1/*!
2This module provides helper routines for dealing with zero-width matches.
3
4The main problem being solved here is this:
5
61. The caller wants to search something that they know is valid UTF-8, such
7as a Rust `&str`.
82. The regex used by the caller can match the empty string. For example, `a*`.

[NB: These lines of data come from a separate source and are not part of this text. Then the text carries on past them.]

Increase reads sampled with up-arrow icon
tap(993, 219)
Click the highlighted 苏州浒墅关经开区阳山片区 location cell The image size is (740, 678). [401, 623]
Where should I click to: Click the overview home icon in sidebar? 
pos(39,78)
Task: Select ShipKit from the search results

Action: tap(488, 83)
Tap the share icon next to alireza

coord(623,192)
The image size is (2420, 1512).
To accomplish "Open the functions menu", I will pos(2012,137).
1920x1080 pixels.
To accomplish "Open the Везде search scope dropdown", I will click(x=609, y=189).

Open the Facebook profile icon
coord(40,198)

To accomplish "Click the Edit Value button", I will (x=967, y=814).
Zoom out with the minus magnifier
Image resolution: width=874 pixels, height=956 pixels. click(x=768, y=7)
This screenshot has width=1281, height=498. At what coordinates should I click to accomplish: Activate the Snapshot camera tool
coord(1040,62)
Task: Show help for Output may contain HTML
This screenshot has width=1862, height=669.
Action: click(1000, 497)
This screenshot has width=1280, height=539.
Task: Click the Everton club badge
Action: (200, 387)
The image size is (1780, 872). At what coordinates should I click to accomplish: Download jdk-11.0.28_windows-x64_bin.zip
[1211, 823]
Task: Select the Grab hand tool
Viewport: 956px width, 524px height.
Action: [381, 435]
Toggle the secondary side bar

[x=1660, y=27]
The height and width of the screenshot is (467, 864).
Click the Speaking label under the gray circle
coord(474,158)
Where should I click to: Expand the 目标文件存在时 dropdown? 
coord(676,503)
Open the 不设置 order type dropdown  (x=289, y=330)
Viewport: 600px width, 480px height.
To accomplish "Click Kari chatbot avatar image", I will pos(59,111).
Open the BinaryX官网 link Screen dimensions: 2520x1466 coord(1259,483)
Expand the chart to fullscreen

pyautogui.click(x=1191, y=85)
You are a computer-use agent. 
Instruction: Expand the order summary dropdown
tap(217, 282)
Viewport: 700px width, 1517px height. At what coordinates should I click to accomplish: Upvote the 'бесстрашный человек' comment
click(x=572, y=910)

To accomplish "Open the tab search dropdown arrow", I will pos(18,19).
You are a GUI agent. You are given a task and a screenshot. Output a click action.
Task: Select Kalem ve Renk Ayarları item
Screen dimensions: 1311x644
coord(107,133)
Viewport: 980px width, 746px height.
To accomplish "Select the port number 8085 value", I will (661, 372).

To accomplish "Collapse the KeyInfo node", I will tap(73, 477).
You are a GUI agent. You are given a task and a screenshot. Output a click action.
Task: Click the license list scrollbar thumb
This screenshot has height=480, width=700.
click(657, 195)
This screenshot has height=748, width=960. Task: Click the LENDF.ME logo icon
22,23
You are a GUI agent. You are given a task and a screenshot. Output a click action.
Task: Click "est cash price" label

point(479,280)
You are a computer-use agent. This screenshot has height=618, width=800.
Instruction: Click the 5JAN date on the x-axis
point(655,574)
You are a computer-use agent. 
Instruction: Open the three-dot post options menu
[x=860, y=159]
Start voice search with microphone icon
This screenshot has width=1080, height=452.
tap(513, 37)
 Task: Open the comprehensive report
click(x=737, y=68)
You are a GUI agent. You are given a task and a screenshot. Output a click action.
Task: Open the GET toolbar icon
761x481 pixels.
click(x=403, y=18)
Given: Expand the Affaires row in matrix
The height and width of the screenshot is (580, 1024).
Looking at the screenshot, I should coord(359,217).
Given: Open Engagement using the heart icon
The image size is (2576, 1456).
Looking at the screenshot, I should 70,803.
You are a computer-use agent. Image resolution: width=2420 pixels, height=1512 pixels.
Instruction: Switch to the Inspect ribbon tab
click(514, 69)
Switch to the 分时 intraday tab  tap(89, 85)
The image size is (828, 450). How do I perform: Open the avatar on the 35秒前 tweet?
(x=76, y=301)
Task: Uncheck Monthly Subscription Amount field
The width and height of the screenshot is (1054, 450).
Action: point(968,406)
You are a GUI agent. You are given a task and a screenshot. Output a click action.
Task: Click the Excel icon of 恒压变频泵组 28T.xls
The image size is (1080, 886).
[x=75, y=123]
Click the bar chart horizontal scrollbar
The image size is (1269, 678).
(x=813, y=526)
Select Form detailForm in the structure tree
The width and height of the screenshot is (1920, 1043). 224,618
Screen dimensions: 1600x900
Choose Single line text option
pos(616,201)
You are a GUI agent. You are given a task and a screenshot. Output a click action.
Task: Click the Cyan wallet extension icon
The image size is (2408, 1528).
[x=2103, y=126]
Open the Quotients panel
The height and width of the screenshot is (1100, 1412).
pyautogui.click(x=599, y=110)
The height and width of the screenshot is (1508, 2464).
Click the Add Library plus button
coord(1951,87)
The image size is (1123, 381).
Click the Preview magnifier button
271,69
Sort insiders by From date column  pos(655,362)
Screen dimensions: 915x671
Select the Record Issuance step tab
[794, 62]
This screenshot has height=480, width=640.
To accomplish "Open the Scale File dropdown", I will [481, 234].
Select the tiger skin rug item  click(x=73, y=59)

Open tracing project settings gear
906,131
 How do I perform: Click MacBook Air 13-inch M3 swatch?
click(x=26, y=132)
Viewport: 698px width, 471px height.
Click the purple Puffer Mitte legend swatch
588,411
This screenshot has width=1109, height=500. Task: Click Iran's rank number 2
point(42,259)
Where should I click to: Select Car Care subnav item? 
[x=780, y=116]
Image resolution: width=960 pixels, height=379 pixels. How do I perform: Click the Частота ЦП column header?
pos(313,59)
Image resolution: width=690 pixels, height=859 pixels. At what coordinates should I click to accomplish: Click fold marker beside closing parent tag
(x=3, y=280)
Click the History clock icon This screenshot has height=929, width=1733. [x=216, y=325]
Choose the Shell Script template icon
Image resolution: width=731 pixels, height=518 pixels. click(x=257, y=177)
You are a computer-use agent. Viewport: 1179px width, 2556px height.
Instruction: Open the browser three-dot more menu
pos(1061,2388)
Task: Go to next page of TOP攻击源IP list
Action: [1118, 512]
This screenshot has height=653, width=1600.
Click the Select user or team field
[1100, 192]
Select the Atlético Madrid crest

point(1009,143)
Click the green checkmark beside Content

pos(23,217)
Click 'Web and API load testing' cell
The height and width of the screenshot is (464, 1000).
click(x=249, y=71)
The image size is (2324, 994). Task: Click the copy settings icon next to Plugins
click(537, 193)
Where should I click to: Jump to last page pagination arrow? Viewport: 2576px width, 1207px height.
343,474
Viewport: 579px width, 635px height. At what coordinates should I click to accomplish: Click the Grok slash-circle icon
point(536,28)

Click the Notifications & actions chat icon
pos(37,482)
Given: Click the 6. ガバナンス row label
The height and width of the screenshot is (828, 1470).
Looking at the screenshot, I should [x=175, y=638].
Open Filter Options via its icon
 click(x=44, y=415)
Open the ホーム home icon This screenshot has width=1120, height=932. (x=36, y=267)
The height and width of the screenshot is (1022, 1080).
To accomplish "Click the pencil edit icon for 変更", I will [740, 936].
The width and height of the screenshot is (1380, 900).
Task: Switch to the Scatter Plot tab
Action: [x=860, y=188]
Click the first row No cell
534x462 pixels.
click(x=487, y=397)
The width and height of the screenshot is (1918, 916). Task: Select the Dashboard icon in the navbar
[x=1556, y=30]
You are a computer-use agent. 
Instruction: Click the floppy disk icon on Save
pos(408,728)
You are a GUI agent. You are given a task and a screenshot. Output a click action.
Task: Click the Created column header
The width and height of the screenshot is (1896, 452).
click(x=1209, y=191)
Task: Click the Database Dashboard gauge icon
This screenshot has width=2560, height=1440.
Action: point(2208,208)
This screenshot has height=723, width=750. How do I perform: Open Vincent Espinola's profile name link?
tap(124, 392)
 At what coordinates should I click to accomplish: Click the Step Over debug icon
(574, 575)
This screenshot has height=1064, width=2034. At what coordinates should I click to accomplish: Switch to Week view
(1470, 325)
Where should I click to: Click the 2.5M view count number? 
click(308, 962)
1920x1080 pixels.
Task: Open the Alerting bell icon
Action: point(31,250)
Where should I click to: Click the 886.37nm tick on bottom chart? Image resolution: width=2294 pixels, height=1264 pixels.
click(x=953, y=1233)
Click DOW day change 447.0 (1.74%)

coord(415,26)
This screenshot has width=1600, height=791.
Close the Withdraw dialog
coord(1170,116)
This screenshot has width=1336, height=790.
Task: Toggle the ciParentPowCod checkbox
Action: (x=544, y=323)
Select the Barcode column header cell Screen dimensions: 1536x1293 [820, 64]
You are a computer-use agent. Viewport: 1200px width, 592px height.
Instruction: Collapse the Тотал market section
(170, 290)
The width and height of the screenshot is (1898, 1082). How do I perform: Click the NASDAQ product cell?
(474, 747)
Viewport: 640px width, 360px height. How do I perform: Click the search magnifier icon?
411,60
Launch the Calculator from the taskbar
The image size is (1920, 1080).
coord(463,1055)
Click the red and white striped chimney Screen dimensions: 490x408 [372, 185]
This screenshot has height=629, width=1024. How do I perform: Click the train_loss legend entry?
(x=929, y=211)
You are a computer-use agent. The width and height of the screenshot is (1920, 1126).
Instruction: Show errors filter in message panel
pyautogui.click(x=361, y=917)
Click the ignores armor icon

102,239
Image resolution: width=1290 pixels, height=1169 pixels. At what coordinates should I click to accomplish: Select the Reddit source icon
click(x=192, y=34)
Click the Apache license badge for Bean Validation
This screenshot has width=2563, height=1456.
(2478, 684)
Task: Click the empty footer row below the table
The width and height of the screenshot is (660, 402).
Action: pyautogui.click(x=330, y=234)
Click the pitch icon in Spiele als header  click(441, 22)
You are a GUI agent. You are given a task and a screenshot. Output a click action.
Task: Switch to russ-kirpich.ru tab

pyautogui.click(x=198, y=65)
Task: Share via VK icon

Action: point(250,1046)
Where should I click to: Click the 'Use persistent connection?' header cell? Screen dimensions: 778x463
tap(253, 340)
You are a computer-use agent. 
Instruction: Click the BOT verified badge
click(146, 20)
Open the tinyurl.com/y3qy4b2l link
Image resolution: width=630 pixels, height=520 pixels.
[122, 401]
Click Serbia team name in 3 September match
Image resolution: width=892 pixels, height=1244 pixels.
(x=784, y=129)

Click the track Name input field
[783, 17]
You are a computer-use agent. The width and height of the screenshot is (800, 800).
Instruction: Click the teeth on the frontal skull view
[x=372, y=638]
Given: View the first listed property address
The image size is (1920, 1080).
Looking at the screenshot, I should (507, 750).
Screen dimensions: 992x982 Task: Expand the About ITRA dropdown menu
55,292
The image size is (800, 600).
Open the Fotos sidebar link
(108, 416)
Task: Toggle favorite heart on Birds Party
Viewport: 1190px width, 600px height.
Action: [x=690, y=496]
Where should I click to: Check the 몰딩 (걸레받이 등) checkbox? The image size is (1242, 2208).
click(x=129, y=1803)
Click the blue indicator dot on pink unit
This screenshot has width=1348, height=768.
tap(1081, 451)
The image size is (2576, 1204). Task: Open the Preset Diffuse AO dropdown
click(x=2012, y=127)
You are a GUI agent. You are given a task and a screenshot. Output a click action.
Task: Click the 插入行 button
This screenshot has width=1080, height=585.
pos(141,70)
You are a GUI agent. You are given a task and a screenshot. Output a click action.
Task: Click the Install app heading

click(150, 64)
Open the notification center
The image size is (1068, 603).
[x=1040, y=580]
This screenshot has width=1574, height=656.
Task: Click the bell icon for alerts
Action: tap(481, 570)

93. The caller should never get match offsets returned that occur within the
10encoding of a UTF-8 codepoint. It is logically incorrect, and also means that,
11e.g., slicing the `&str` at those offsets will lead to a panic.
12
13So the question here is, how do we prevent the caller from getting match
14offsets that split a codepoint? For example, strictly speaking, the regex `a*`
15matches `☃` at the positions `[0, 0]`, `[1, 1]`, `[2, 2]` and `[3, 3]` since
16the UTF-8 encoding of `☃` is `\xE2\x98\x83`. In particular, the `NFA` that
17underlies all of the matching engines in this crate doesn't have anything in
18its state graph that prevents matching between UTF-8 code units. Indeed, any
19engine derived from the `NFA` will match at those positions by virtue of the
20fact that the `NFA` is byte oriented. That is, its transitions are defined over
21bytes and the matching engines work by proceeding one byte at a time.
22
23(An alternative architecture would be to define the transitions in an `NFA`
24over codepoints, or `char`. And then make the matching engines proceed by
25decoding one codepoint at a time. This is a viable strategy, but it doesn't
26work for DFA matching engines because designing a fast and memory efficient
27transition table for an alphabet as large as Unicode is quite difficult. More
28to the point, the top-level `regex` crate supports matching on arbitrary bytes
29when Unicode mode is disabled and one is searching a `&[u8]`. So in that case,
30you can't just limit yourself to decoding codepoints and matching those. You
31really do need to be able to follow byte oriented transitions on the `NFA`.)
32
33In an older version of the regex crate, we handled this case not in the regex
34engine, but in the iterators over matches. Namely, since this case only arises
35when the match is empty, we "just" incremented the next starting position
36of the search by `N`, where `N` is the length of the codepoint encoded at
37the current position. The alternative or more "natural" solution of just
38incrementing by `1` would result in executing a search of `a*` on `☃` like
39this:
40
41* Start search at `0`.
42* Found match at `[0, 0]`.
43* Next start position is `0`.
44* To avoid an infinite loop, since it's an empty match, increment by `1`.
45* Start search at `1`.
46* Found match at `[1, 1]`. Oops.
47
48But if we instead incremented by `3` (the length in bytes of `☃`), then we get
49the following:
50
51* Start search at `0`.
52* Found match at `[0, 0]`.
53* Next start position is `0`.
54* To avoid an infinite loop, since it's an empty match, increment by `3`.
55* Start search at `3`.
56* Found match at `[3, 3]`.
57
58And we get the correct result. But does this technique work in all cases?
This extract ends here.